Con “Childible” mi piacerebbe fondere i valori in cui credo e i miei interessi, personali e professionali. 

Al centro l’ascolto, che per me non si limita alla semplice percezione di onde sonore, ma è ascolto attento ed empatico, accogliente e non giudicante. Fatto di spazio, silenzio, parole scelte sapientemente e immagini potenti. 

Il libro in basso, come fondamenta di questo progetto, come strumento terapeutico e mezzo di condivisione, come simbolo di narrazioni su di sé e sul mondo: un modo indiretto, mediato e rispettoso per parlare di sé, alla giusta distanza di sicurezza. 

E capovolgendo il libro? La copertina diventa il tetto di una casa, sinonimo di famiglia, o meglio di famiglie, molteplici e uniche, piccole o estese, ognuna forte e fragile allo stesso tempo. 

Ultimo, ma non meno importante, un uccellino: un esserino piccolo in grado di fare, dire e pensare cose grandi, di volare, di partire e tornare al nido, un bambino che diventerà ragazzo e poi adulto. Non un uccellino a caso, ma uno che mi ricorda la mia infanzia e la mia mamma. Non uno a caso, ma il protagonista della prima storia che ci tengo a raccontarvi e che mi porterò sempre nel cuore: Cipì.

Libri e ricordi

Quando rileggo Cipì ricordo le mani della mamma, morbide ma con il classico callo da maestra, che toccano delicatamente il bordo delle pagine, e la sua voce dolce, che legge e rilegge questa storia a noi sorelle, come ai suoi alunni. Questo è il primo ricordo che ho dei libri e delle storie narrate, un ricordo fatto di parole e disegni, ma anche di relazione, di tempo passato insieme. Perchè, dunque, non partire da qui, dall’inizio? 

Mondo dei piccoli

Questa storia è nata in una piccola scuola di campagna e, scritta da piccole mani, racconta di un esserino tanto piccolo quanto coraggioso: Cipì, un uccellino curioso, birichino, a tratti imprudente, che diventa simbolo del mondo libero dei bambini.
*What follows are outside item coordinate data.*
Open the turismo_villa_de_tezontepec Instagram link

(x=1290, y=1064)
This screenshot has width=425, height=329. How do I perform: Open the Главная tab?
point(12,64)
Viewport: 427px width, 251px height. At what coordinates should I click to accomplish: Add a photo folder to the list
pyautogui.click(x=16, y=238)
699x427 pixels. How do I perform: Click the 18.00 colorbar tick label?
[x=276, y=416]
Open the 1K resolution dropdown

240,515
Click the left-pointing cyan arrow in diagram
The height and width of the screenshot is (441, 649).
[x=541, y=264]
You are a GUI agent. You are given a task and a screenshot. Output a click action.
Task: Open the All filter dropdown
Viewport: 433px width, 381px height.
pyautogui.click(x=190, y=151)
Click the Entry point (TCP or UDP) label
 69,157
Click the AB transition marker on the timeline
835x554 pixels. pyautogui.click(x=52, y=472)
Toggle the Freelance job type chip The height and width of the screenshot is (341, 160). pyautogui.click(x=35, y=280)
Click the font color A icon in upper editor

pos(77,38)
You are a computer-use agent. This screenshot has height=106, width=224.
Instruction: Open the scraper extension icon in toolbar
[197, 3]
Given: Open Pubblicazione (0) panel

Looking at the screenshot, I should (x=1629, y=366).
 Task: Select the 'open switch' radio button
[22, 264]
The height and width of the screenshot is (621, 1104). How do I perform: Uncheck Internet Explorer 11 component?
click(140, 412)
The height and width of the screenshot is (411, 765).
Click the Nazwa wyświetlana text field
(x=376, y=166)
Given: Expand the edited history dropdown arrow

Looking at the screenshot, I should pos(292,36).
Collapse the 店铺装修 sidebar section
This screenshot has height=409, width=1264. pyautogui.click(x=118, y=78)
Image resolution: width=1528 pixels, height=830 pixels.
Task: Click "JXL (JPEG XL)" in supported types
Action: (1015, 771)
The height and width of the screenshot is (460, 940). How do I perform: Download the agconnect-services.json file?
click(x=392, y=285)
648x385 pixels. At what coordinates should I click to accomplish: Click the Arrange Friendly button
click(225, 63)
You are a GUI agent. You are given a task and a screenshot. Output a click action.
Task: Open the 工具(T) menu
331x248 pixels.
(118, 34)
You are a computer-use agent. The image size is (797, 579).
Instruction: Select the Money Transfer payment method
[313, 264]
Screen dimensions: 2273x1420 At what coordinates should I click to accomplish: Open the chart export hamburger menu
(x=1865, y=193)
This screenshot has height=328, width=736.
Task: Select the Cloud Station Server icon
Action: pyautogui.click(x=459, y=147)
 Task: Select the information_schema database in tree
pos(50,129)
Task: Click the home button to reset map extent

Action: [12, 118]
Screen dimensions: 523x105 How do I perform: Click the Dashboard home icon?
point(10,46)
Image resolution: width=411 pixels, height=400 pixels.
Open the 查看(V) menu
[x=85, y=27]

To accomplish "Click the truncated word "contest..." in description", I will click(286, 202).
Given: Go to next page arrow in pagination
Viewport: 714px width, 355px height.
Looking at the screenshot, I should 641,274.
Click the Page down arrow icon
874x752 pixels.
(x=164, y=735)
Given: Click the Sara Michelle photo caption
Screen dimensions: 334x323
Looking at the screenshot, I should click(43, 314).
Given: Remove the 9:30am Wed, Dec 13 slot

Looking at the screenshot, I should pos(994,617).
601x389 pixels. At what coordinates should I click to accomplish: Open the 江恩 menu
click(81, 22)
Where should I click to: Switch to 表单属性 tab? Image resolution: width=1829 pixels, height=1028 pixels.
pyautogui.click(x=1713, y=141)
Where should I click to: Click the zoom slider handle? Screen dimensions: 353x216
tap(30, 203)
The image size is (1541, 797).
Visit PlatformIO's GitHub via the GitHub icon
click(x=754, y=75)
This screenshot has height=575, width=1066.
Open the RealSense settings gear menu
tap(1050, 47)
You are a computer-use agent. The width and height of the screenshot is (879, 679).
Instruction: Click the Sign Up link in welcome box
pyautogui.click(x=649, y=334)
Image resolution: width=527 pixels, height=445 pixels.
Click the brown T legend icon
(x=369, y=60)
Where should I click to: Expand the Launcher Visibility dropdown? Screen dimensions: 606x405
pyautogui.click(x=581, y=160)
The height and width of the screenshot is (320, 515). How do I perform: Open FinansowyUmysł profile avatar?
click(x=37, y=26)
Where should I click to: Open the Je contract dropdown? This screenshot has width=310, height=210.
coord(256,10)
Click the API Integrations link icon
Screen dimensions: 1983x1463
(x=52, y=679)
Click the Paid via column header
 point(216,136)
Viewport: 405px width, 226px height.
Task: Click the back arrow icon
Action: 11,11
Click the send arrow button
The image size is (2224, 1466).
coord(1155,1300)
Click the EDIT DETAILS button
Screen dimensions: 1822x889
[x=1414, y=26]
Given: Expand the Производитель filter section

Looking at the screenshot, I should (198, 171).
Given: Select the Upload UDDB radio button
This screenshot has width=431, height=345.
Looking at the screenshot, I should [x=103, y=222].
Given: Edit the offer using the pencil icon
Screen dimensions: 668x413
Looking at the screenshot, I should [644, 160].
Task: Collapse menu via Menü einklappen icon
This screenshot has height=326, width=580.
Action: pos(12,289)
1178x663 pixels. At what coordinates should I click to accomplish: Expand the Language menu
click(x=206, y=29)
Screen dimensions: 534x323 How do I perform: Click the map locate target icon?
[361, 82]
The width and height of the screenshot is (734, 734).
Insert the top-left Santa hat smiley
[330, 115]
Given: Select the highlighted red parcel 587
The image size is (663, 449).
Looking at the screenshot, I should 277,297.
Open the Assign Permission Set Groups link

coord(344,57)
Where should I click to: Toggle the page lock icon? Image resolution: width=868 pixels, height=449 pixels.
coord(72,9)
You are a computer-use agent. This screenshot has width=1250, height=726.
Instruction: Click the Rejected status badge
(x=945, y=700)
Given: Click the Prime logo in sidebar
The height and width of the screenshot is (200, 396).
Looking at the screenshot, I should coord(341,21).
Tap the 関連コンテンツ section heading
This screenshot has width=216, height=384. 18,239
Un mondo intenso in cui ogni cosa viene guardata con sguardo di meraviglia, un mondo ricco di coraggiose scoperte, ma anche di insidiosi pericoli. Un mondo familiare, che risuona nel cuore di tutti, dei bimbi di ieri e di oggi

Nidi e famiglie

Cipì è il più piccolo dei figli di Mamì, una passerotta che vive sul tetto di un palazzo alto alto. Per lui, anima libera e anticonformista, il nido diventa presto una gabbia che gli impedisce di vedere con i propri occhi come è fatto il mondo. Da questo nido se ne va per poi ritornare e apprezzarne il calore. Nel nido di Mamì Cipì si sente a casa, ma diventando grande desidera avere un suo nido, una sua famiglia, una sua casa. Nido, casa e famiglia si fondono e si confondono in rimandi simbolici profondi, raccontati con semplici parole. Nel nido si nasce, dal nido si spicca il volo, nel nido ci si rifugia e si crea il proprio luogo sicuro.

Storie di vita

In poche pagine Mario Lodi e i suoi ragazzi racchiudono una vita, una storia in cui sentirsi accolti, in cui ogni frammento dell’esistenza viene narrato con profonda leggerezza e non taciuto: nascita, malattia, morte, guerra, rinascita, coraggio, onestà e libertà, di questo parla la storia di Cipì, di qualcosa di più di un piccolo uccellino.